The first iteration was quite good. There are several elements that you can work on. The first one is an extension with expressions consisting of several words (here New Balance, Big Star). Another problem is the varieties (here adidasy).

The use of recursion is also considered. I check what happens to the data filtered after the word puma.

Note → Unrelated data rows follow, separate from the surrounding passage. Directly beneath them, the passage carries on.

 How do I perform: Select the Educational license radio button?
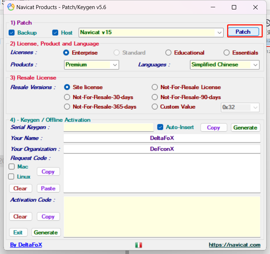pos(168,53)
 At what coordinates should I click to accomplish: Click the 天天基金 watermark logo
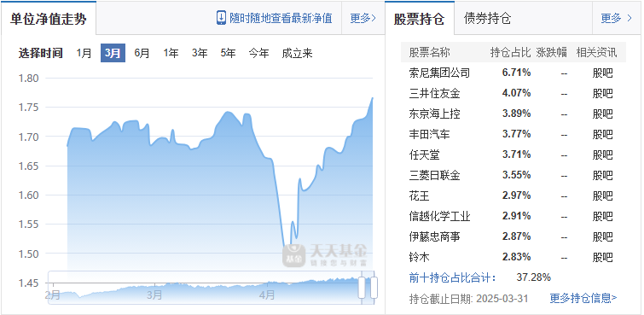(325, 255)
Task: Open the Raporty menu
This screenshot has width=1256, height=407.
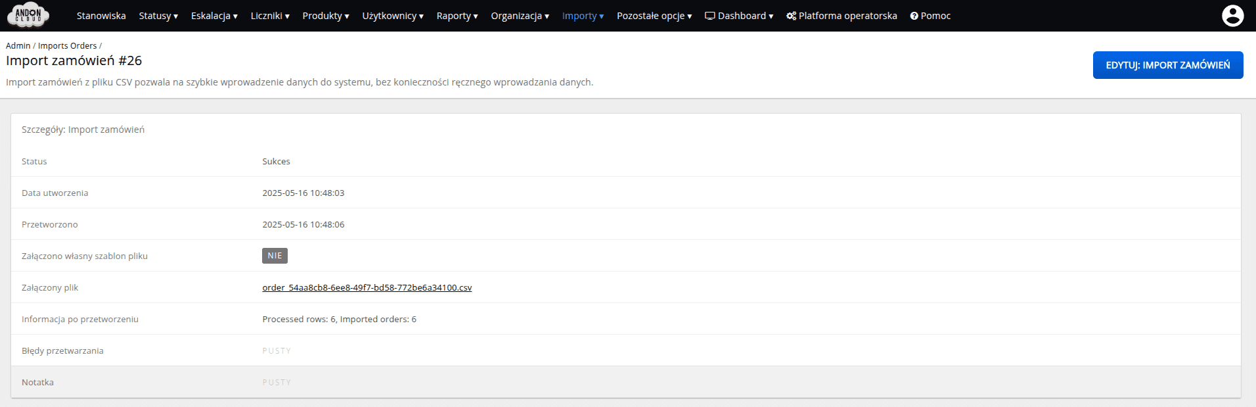Action: [x=457, y=16]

df = pd.read_csv("allegro-sports-shoes.csv", sep=';')
data = list(df.iloc[:, 0])
data = clean_data(data, filter='puma')
freq_table = prepare_freq_table(data)
perp_table = prepare_perp_table(freq_table)
perp_set_2 = find_perp_set(perp_table, input_data_len=len(data))
## +classic: 8.7% size of set
## +drift: 34.24% size of set
## +ignite: 41.85% size of set
## +smash: 48.37% size of set
## +runner: 52.36% size of set
## +rebound: 55.98% size of set
## +nrgy: 59.42% size of set
## +mid: 62.14% size of set
## +evospeed: 64.67% size of set
## +enzo: 66.49% size of set
## +turin: 68.3% size of set
## +court: 69.93% size of set
## +mesh: 71.56% size of set
## +knit: 73.19% size of set
## +jago: 74.64% size of set
## +miejskie: 76.09% size of set
## +whirlwind: 77.54% size of set
## +trainer: 78.99% size of set
## +tekstylne: 80.43% size of set
## +tsugi: 81.7% size of set
## +lite: 82.79% size of set
## +halowe: 83.88% size of set
## +desierto: 84.96% size of set
## +wyprzedaż: 86.05% size of set
## +evo: 87.14% size of set
## early stoping - no more words

The results are also very cool. The only thing you can find fault with is such words as ‘wyprzedaż’, but it remains in the matter of better cleaning of input data.

In summary, it seems to me that the algorithm has a particular potential, but it also requires a lot of work. Perhaps in this version, it may be a neat tool supporting the analyst’s work.